McKinsey estimates roughly 20% of all Medicare, Medicaid and commercial outpatient, office and home healthcare spending could eventually be digitized.
Under Thursday's proposed rule, the costs of virtual care would become permanently allowed administrative costs for the roughly 11,200 home health agencies registered with Medicare. However, telehealth can't be used as a substitute for a planned in-person home visit, and can't be considered a home visit for the purposes of patient eligibility or reimbursement.
The Trump administration is also looking to change payment rates for home health providers that would increase Medicare payments by 2.6%, or roughly $540 million, for the 2021 calendar year.
Six million older Americans, by one estimate, receive home health, which includes skilled nursing, physical therapy, speech-language pathology, occupational therapy, home health aides and medical social services.

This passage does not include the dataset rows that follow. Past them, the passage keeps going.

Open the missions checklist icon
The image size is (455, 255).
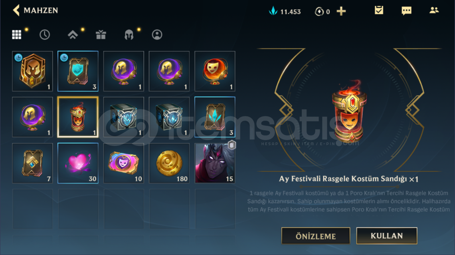379,10
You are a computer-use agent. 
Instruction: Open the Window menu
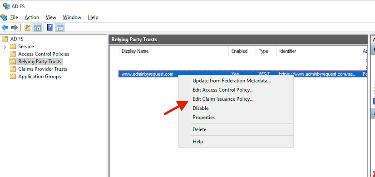[72, 17]
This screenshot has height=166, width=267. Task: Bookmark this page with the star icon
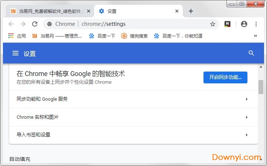click(213, 24)
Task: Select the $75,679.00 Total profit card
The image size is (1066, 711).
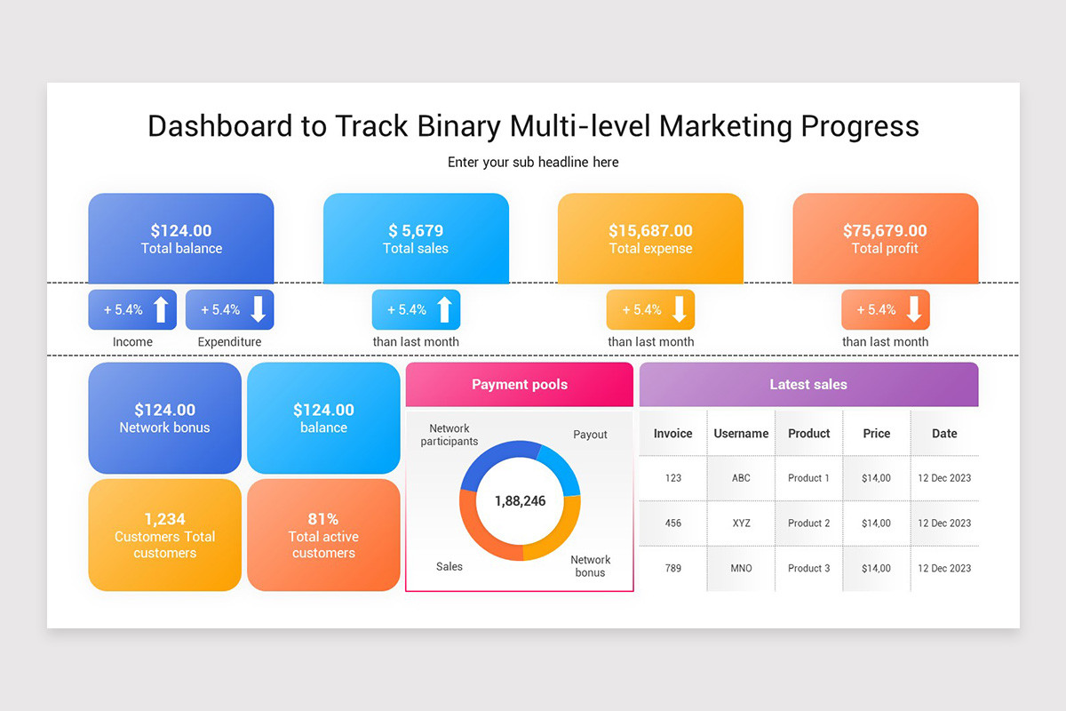Action: pos(885,238)
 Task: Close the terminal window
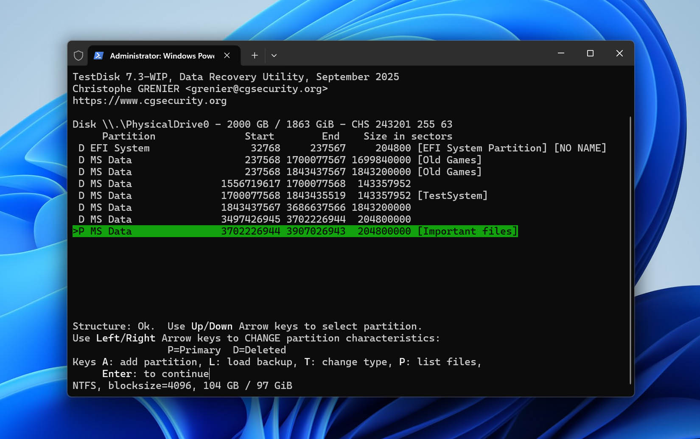(x=619, y=53)
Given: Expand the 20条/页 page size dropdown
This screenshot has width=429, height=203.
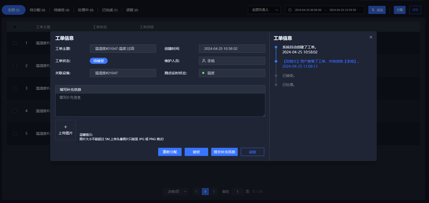Looking at the screenshot, I should pyautogui.click(x=175, y=192).
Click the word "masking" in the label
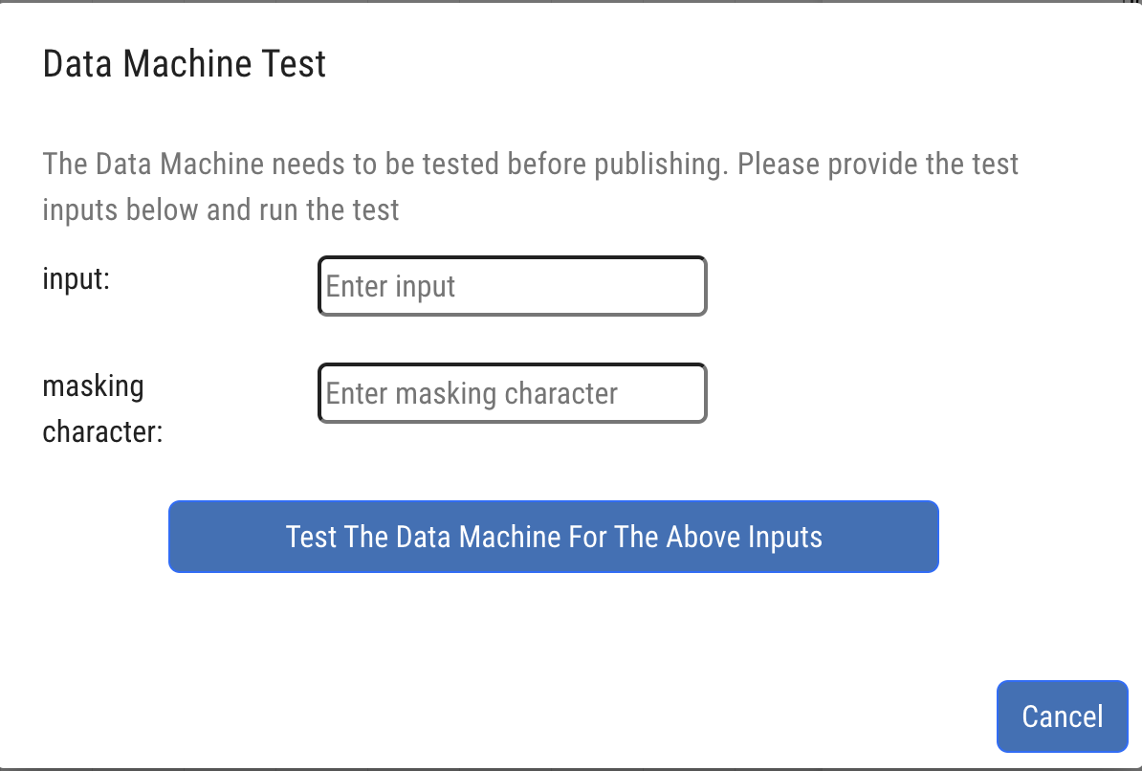Image resolution: width=1142 pixels, height=771 pixels. coord(93,386)
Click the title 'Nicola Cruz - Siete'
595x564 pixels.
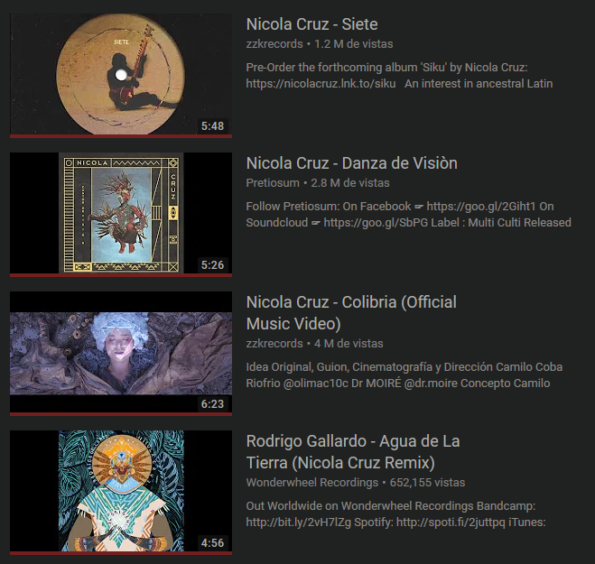311,24
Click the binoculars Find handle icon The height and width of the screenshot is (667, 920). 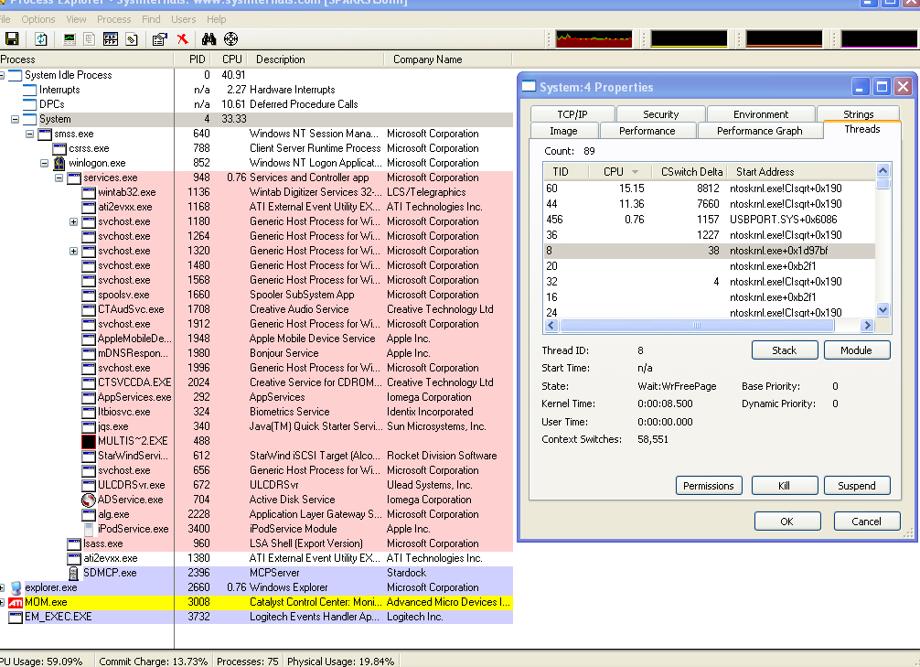point(209,39)
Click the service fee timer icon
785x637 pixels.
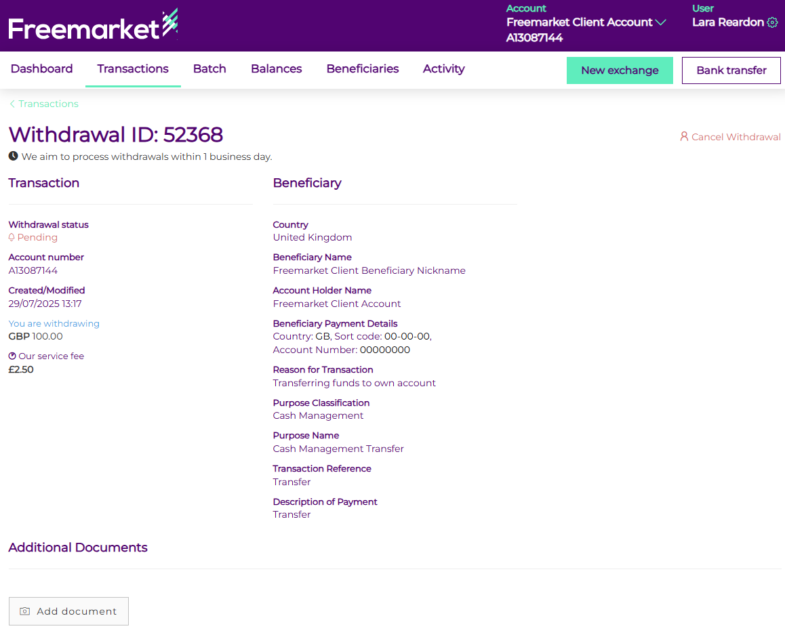pyautogui.click(x=12, y=356)
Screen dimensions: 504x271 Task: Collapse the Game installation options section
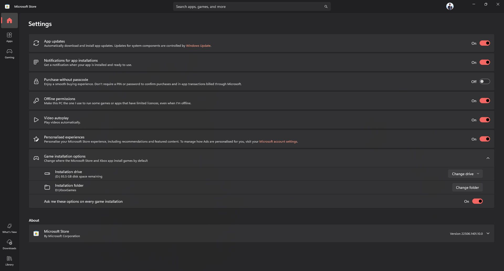pos(488,158)
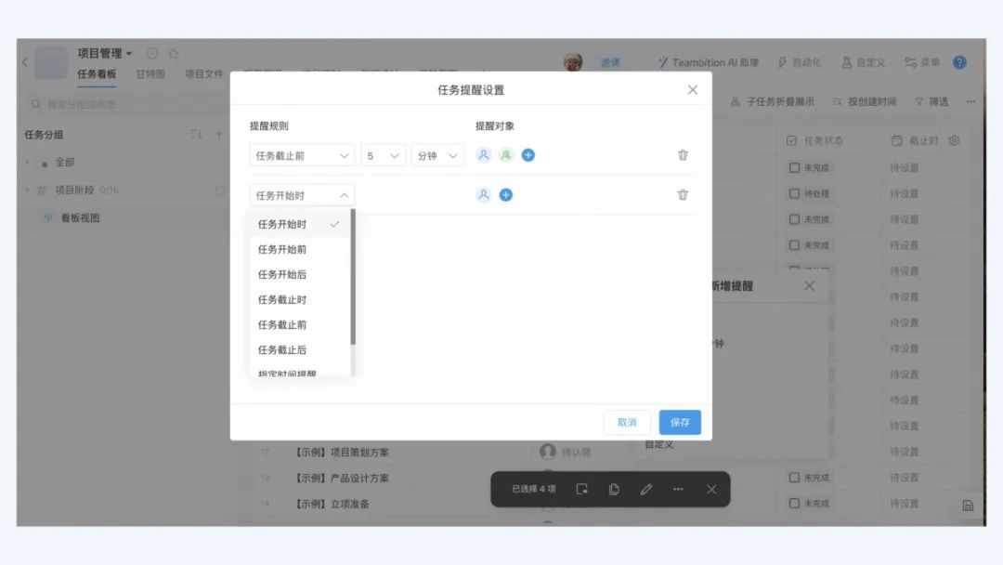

Demand is only likely to rise as the population skews older, though some are suspending the service due to fears of contracting the virus from their aides and nurses.
Thursday's rule could ameliorate that concern by continuing to incentivize remote care beyond the end of the national emergency, slated to time out at the end of July.
"These proposed changes are one of the first flexibilities provided during the COVID-19 [national emergency] that CMS is proposing to make a permanent part of the Medicare program," the fact sheet reads.
The proposed rule would also impose a 5% cap on wage index decreases for one year, and finalize changes to the home health infusion therapy benefit established by the 21st Century Cures Act. Cures requires the new benefit, which allows Medicare beneficiaries to receive drugs intravenously or subcutaneously at home, to be implemented by Jan. 1, 2021.